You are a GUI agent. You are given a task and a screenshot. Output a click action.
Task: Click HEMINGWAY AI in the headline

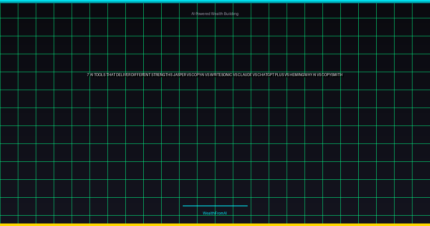pos(303,75)
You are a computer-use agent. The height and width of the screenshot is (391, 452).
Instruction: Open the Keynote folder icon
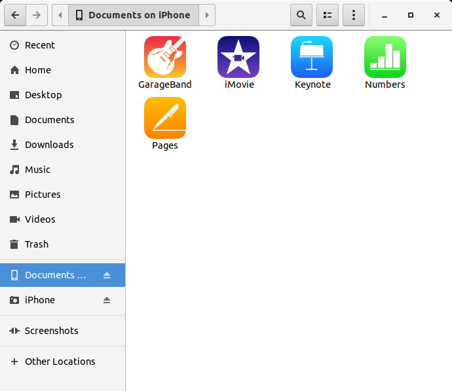click(x=312, y=57)
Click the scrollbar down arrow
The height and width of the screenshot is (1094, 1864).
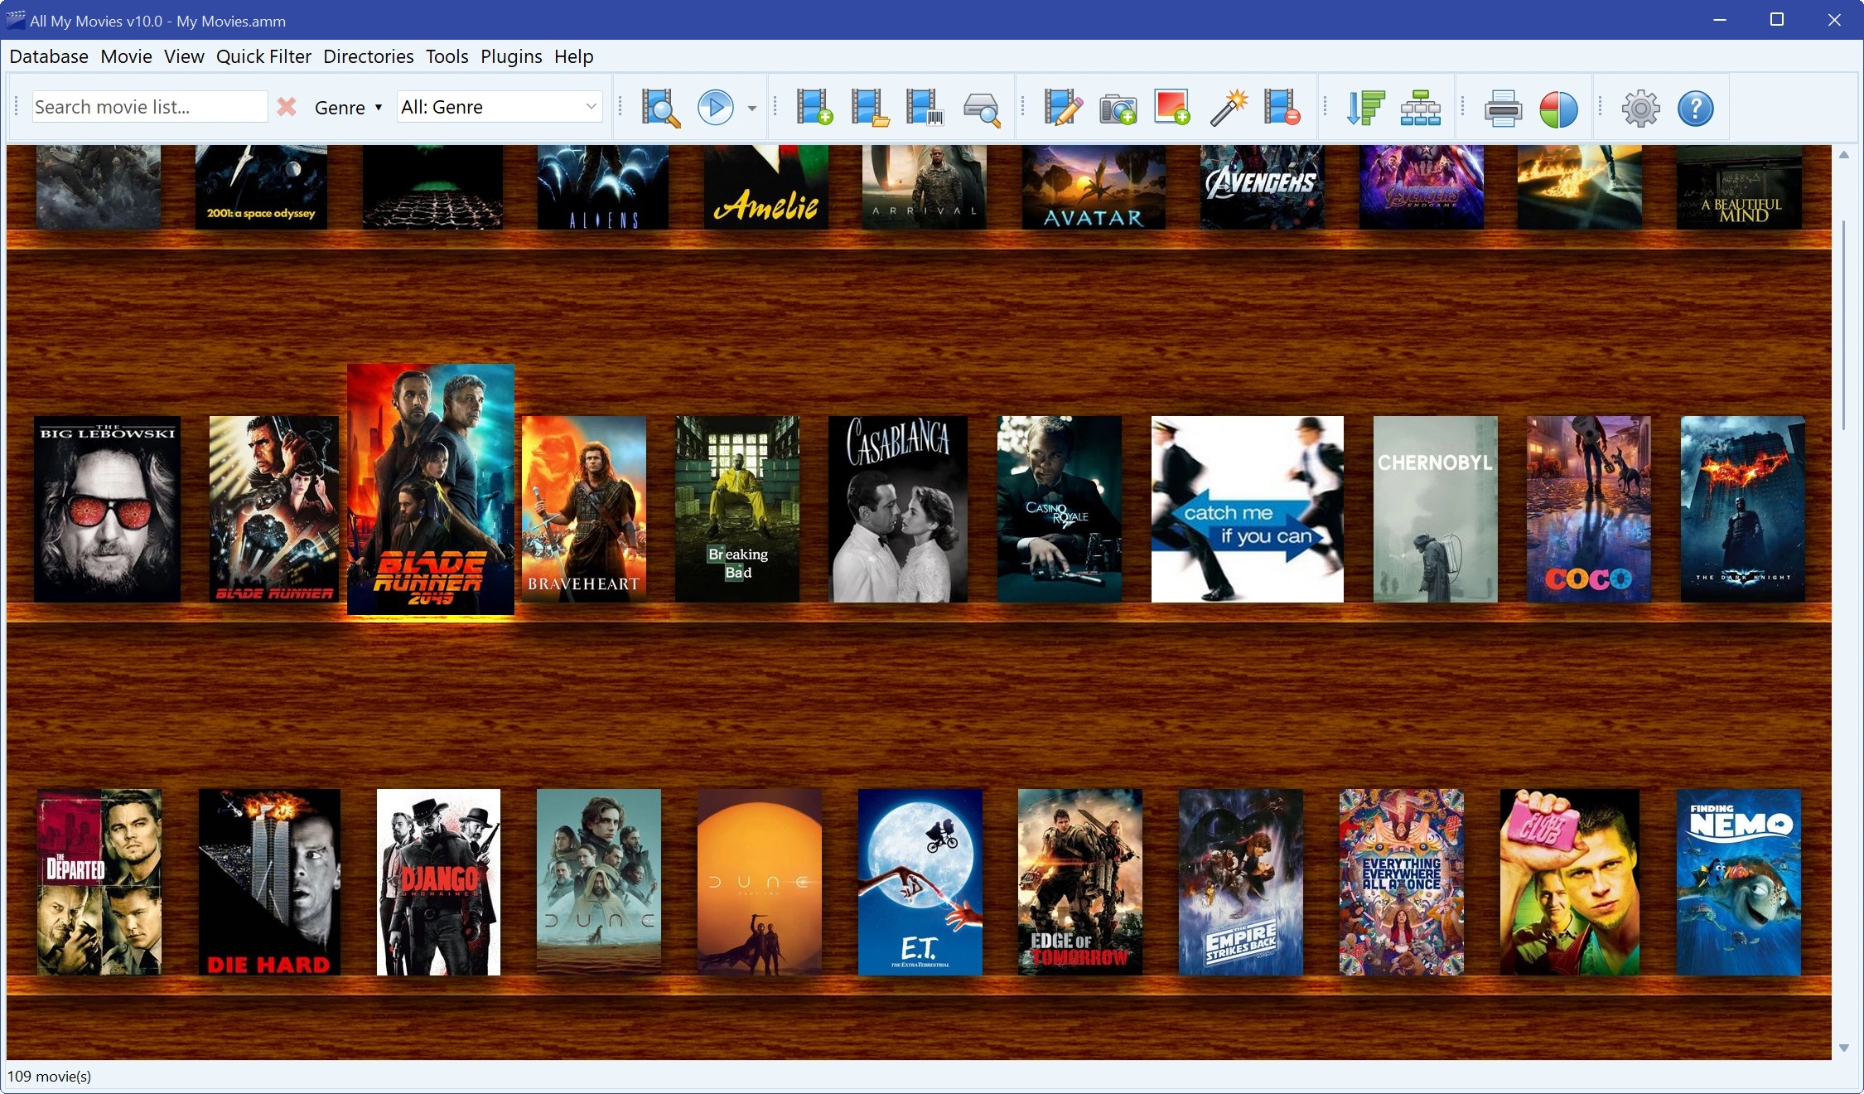(1843, 1048)
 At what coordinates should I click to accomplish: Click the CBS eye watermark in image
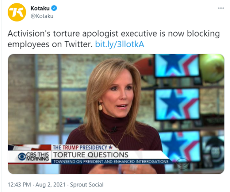[182, 163]
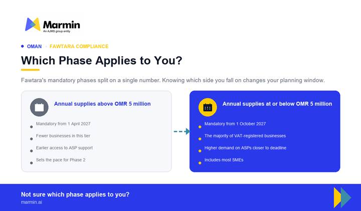
Task: Click the gray bullet beside 'Mandatory from 1 April 2027'
Action: pos(31,127)
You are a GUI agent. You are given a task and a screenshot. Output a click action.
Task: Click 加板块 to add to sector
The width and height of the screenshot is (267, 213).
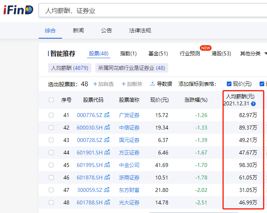click(132, 84)
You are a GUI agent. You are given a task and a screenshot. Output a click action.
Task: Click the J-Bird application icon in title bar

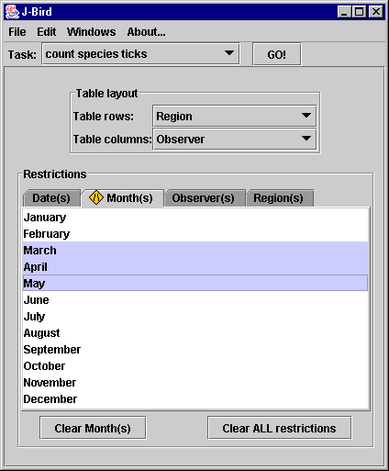tap(12, 12)
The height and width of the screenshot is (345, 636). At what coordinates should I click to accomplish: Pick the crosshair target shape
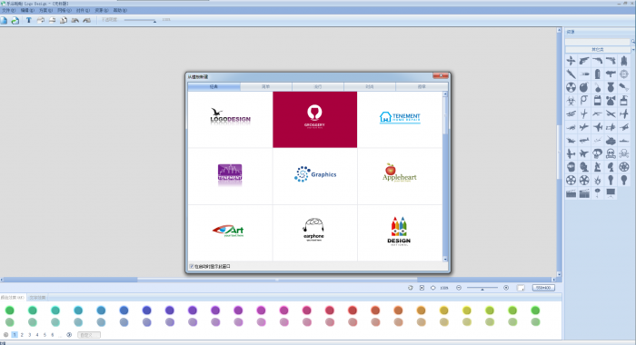point(624,74)
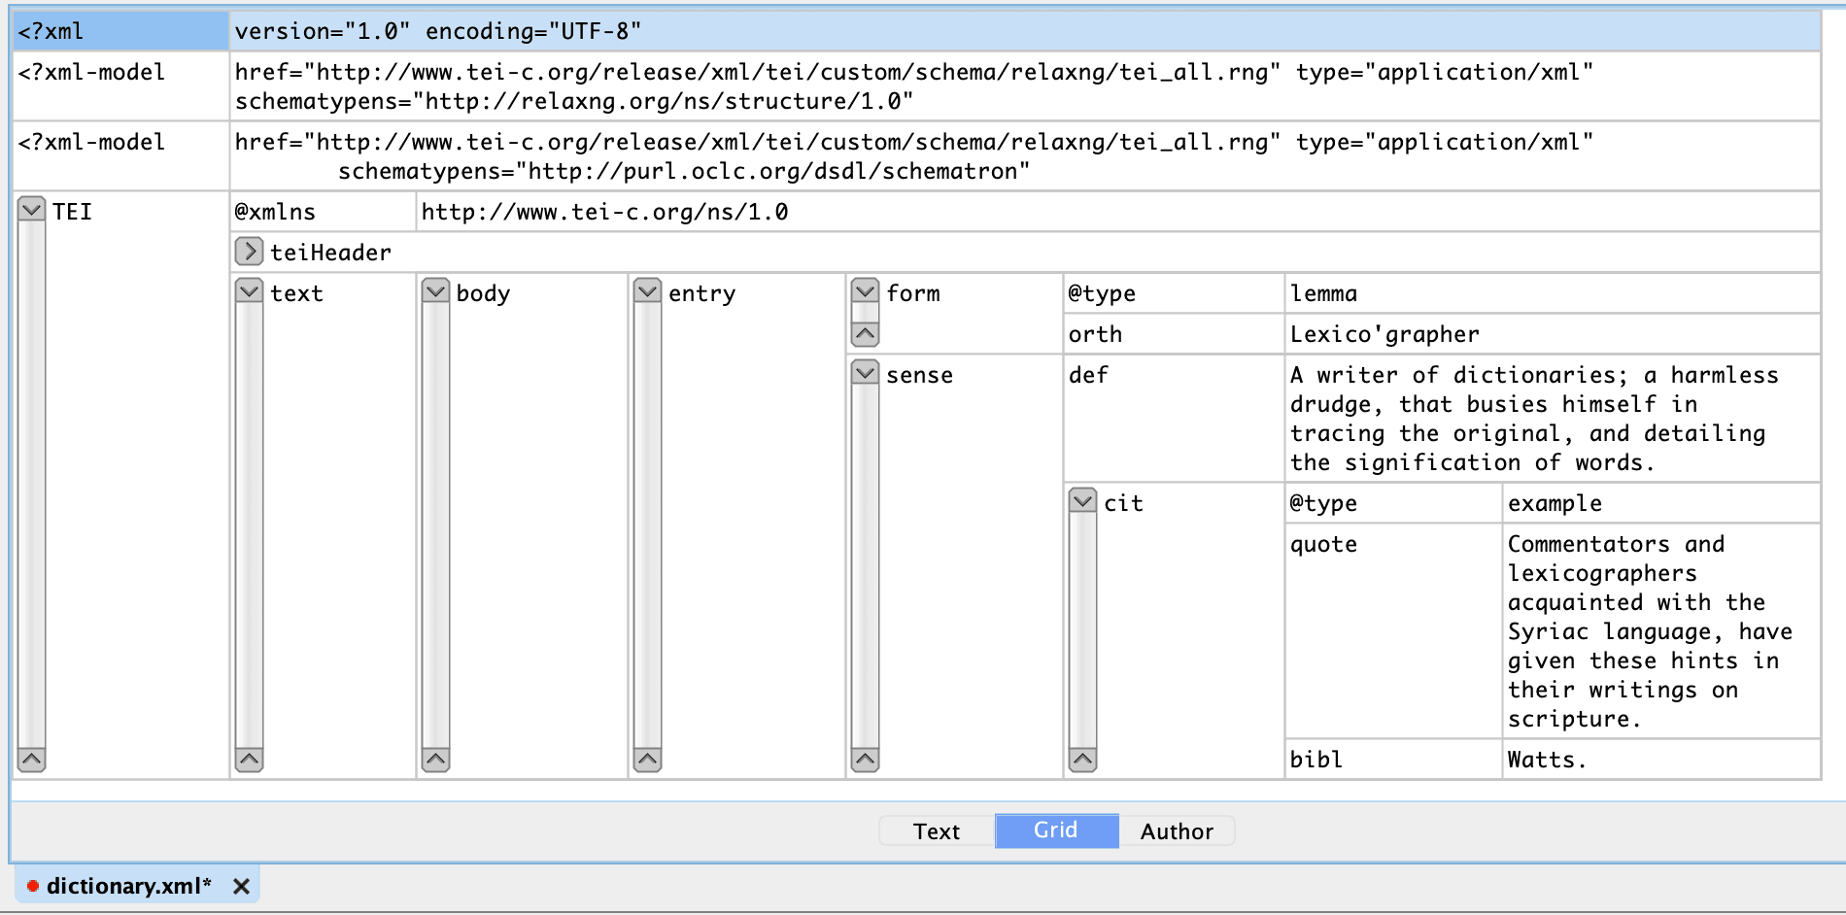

#### Work request:
Nothing but the lines from the one containing "At what coordinates should I click to accomplish: Click" through the final line of the entries above should be given again, each exactly as written; omit the pictures.

#### Written solution:
 At what coordinates should I click to accomplish: Click the CBS eye watermark in image
[182, 163]
Task: Click the gray bullet beside 'Mandatory from 1 April 2027'
Action: pos(31,127)
You are a GUI agent. You are given a task and a screenshot. Output a click action.
Task: Click 加板块 to add to sector
The width and height of the screenshot is (267, 213).
click(132, 84)
You are a GUI agent. You are given a task and a screenshot. Output a click action.
Task: Click the J-Bird application icon in title bar

tap(12, 12)
The height and width of the screenshot is (345, 636). At what coordinates should I click to accomplish: Pick the crosshair target shape
point(624,74)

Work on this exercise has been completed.